Trying to scrape the following site:
https://israeldrugs.health.gov.il/#!/byDrug
You need to enter a search term in the form and press the blue button on the left.
However, failed with bs4 because it cannot find the form element.
Thanks for your help.
The data on this site is loaded dynamically, using javascript. If you dig into the XHRs (using the Developer tab in your browser), you'll see how this information is loaded into the page.

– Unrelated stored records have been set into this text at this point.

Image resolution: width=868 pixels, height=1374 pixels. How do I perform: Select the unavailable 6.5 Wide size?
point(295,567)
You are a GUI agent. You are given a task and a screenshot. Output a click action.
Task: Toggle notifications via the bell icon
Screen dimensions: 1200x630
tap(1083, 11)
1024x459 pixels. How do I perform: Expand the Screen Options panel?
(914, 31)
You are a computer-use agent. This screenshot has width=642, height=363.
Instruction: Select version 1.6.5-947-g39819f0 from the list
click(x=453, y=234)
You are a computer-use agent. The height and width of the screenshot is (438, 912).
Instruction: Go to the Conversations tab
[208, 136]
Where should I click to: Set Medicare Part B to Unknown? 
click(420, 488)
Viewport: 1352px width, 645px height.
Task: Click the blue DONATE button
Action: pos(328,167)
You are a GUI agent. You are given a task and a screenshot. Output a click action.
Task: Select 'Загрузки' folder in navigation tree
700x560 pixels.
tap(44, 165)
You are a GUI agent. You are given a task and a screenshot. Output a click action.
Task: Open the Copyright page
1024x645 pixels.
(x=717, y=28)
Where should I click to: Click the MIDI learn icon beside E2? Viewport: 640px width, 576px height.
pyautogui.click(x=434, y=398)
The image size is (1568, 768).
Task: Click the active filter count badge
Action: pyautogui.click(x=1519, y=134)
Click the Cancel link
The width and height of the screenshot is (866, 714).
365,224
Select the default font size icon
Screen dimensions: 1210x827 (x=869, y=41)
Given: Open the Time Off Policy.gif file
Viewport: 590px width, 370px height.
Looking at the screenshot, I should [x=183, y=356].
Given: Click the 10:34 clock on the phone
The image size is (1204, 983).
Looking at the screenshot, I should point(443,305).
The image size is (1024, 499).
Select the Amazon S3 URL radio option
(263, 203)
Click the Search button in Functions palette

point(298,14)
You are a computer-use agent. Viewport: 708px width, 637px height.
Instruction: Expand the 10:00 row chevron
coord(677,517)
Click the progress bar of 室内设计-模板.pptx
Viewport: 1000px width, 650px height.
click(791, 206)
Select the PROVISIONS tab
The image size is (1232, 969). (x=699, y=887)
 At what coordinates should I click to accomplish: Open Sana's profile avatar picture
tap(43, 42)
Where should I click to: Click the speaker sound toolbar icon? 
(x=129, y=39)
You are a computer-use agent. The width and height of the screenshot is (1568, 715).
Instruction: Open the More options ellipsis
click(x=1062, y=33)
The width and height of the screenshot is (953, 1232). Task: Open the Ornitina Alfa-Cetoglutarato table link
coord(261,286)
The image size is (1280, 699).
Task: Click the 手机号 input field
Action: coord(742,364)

BTW, the following assumes you're using python; if not you'll have to find an equivalent in another language.
import requests
import json
target = 'ATORVASTATIN AS CALCIUM' #this is just a random drug from their list
data = '{"val":"'+target+'","prescription":false,"healthServices":false,"pageIndex":1,"orderBy":0}'
headers = {
'User-Agent': 'Mozilla/5.0 (Windows NT 10.0; Win64; x64; rv:89.0) Gecko/20100101 Firefox/89.0',
'Accept': 'application/json, text/plain, */*',
'Accept-Language': 'en-US,en;q=0.5',
'Content-Type': 'application/json',
'Origin': 'https://israeldrugs.health.gov.il',
'Connection': 'keep-alive',
'Referer': 'https://israeldrugs.health.gov.il/',
}
response = requests.post('https://israeldrugs.health.gov.il/GovServiceList/IDRServer/SearchByName', headers=headers, data=data)
#load the json response
meds = json.loads(response.text)
#a random item from the 8th (random, again) drug in the response
meds['results'][7]['dragHebName']
output:
'טורבה 10'
dunno if its still relevant but i was able scraping the whole database (or at least most of it) with node js & puppeteer (needed it for a personal project).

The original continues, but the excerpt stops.